ある日

晴れた空にひこうき雲が幾く筋もはしる。くっきりとしているものや、すこしバラけ気味のもの。パラパラと音をたてて飛んでゆくヘリコプター。ややくすんだ、不透明な感じのする水色の空を背景に、黄金色の葉っぱが、花火が散るように(重ならないで隙間をもって、勿論その隙間からは空の青がチラチラのぞいている)拡がっている。中心部から深い紅色に染まり、周縁部にわずかに黄色い部分を残している落ち葉が、道の上に散らばっている。されを踏む時の感触。小学校の校庭の隅にある、大きな銀杏の木のゴツゴツした幹に、その前を通るたびに掌で触れる。緑色の葉にも、どことなく黄土色が混じった感じがする。空き地に生えている雑草の、多くの面積をススキが占領している。乾いた草のにおい。
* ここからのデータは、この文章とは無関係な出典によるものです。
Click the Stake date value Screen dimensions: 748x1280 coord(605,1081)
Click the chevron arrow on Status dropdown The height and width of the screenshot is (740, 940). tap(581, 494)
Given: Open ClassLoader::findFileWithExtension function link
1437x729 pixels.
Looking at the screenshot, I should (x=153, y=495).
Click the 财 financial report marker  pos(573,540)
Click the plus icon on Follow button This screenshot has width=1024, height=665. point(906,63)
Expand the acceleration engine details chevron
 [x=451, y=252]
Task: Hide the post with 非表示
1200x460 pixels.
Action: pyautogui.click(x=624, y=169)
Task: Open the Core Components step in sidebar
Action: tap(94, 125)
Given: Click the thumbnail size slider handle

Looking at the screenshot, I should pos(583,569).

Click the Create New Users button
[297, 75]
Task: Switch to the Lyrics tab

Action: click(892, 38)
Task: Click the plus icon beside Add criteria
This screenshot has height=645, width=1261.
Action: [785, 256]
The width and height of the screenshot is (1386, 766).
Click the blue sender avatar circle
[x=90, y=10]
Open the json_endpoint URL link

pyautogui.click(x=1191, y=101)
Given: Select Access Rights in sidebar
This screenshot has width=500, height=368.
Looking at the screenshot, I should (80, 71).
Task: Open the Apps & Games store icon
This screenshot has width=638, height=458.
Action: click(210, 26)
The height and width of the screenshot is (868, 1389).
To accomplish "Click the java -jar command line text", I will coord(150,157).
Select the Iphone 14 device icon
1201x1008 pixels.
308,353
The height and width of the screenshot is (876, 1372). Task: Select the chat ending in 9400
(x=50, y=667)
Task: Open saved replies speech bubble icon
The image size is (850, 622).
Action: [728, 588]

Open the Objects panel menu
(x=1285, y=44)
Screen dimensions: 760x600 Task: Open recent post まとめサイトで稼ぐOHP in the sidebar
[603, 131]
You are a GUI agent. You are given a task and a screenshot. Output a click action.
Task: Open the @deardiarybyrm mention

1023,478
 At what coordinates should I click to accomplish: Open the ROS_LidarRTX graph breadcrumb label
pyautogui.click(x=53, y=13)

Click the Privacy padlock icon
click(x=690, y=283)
駅からアトリエまでの、歩いて約10分弱の間に目から(感覚から)入ってくる、これらのものたちの「豊かさ」を、ぼくは自分の作る作品から排除することが出来ない。と言うか、それによってしか作品を構想できない。確かにこれは「豊かさ」であるのだが、それと同時に「枷」でもあるようなものなのだ。しかしぼくの場合は、ともかくもここから出発するしかない訳だ。